§ EXERCISE DATA:
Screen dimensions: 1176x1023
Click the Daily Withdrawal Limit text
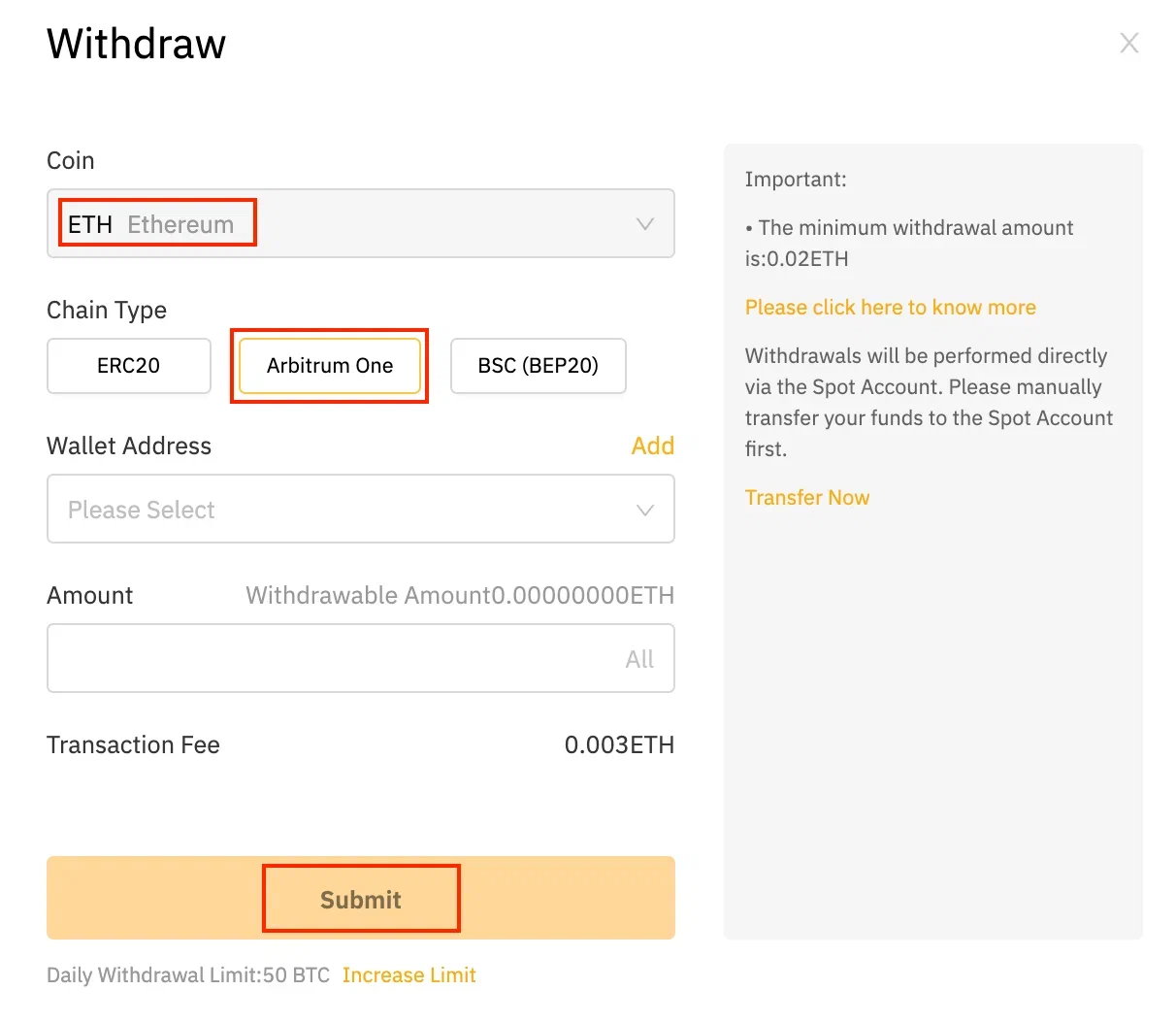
==
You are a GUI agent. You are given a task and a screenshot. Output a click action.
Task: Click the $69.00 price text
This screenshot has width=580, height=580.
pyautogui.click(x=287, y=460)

§ REQUIREMENT: Your response should be each line that includes the word "text", copied from the records.

§ RESPONSE BELOW:
Click the Daily Withdrawal Limit text
Task: Click the $69.00 price text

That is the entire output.